Amwadeghu, I wish I had met you earlier and narated my story to you. But due to this Covid season I’ll just put it in a draft and hope this email finds you. I’m in no position to meet you simply because I already have an image of you in my head. And I wouldn’t want to spoil that fantasy I have of you in my head.
Here goes my story of my ex and I,
This is sorta a mess and hard to follow but please, bear with me until the end. Call me stupid, call me shitty at letting go, call me pathetic, but I just have a few things to say. And after that… lets see how it goes.
So in the past week, I read parts of a book called “the art of loving” by Erich Fromm. Then I was listening to Ben Platt’s “run away” and he sang: “to love is not to leave” And through the book and just all the thinking i had done, I realized; You never loved me.
I realize there is no point in thinking about the what ifs. It wouldn’t have worked out. If distance was able to wriggle itself between us, even just a little, then it just wasn’t love. Because I’m not saying that perfect love exists. I’m not saying it’s all magical, ethereal, whatever. But love, I believe, is just overused. Every little thing is love in our society. we’ve widened the horizon to encompass a variety of not exactly healthy relationships as “love.”
And so I don’t expect much from you. I will not sit here and ask you to give yourself to me. I will not beg you to care, I will not beg you to speak. I will hurt. I will long for you. Deep down, I’ll always know breaking up with you that day was the right choice. It wouldn’t have worked out one way or another. Thing is, I see you struggling with yourself. With what you’re going to do about your future. For your current family, future family, your mother. I may not fully understand the depth of that concern, whatever it is that drives you forward.

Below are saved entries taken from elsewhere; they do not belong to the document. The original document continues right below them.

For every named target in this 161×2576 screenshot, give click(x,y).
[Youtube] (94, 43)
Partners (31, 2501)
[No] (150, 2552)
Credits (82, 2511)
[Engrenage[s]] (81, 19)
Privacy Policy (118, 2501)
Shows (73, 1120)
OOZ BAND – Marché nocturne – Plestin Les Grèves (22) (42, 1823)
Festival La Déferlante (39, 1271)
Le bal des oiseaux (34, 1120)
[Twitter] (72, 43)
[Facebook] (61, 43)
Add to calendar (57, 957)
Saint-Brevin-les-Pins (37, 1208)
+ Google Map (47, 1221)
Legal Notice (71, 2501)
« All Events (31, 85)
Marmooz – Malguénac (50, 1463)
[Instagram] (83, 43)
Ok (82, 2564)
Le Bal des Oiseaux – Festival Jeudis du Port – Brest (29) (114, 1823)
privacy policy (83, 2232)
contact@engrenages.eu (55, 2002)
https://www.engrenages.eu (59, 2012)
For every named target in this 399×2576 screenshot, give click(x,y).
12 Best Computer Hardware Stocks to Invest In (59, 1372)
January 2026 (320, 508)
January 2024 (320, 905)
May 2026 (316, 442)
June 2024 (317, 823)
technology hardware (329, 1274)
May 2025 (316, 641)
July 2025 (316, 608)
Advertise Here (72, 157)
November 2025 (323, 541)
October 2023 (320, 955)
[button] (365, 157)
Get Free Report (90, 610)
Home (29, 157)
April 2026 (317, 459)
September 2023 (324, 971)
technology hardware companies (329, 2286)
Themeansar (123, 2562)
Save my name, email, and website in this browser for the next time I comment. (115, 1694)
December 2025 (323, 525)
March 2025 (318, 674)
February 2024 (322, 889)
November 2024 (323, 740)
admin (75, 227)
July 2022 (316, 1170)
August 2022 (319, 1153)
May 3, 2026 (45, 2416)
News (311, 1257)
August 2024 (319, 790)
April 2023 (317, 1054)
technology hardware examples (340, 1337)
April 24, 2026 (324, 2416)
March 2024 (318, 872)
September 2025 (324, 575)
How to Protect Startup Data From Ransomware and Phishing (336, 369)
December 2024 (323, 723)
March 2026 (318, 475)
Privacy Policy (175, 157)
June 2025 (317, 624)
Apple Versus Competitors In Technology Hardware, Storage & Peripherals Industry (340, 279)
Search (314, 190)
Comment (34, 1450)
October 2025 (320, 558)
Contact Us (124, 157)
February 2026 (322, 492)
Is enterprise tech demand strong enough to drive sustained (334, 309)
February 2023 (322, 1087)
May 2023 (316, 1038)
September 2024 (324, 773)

If you would let me, I will promise to try my best to learn to love you, and through that love, even though you probably disagree with me, and will take a while to see my side, I will be willing to be that breath of fresh air you can take once in a while as you go diving for your pearls and riches. And i will promise to try to stay by your side for as long as my young mind can last, to show you, in attempting to love you, that maybe the true beauty of diving isn’t in the pearls you collect, but that moment as you shoot from the darkness into light, the moment when your lungs finally fill with oxygen, that breath of fresh air.
But if, after all, you decide you do not want me, then I will respect that, and love you in the quiet little way that i always did and always will have. Unseen and undisturbed. And one day, when the time comes, I will return to your life, loving you in the way that you likely want to be loved, in that beautiful bond we call friendship. And until that day, I will learn to love someone else, and ask them to teach me the ways of real love. Until that day, I will learn to love you, and other people, unconditionally and selflessly, whether that be through you or another. Please, feel free to say no.
I’d walk away from this knowing I still made a lasting impact on you, urged you to think a little more, and that is honestly enough. I will be satisfied. So if that is what you want, then please, go for it.
Sweet, simple. Not too much, not too little, because if we do it right, too much would not be a thing—but baby steps, because we’re not gonna get it right on the first try. Just not too much, not too little, for now, so that we can sustain it for however long we need to really learn. But always trying, always willing, learning. That’s what I ask of you. Not the blinded passion of what was before. Not the crazy willingness to DO. But to concentrate on us when warranted, to care, to try.
Because i’m not doing this because i think “we’re meant to be”. I’m doing this because I may not love you, but I care enough to try to do so. Because i firmly believe that falling in love is a feeling, but being in love is not. It’s a conscious choice. I am unashamed to say i want to love you.”
I’m at the end of the blank white screen Amwadeghu. I hope he reads it. He is an ardent fan of yours. If the Covid season ends, just call whenever you’re in town and we can have whiskey on the rocks. As for now I’ll call it a day. Maybe karma will smile my way someday.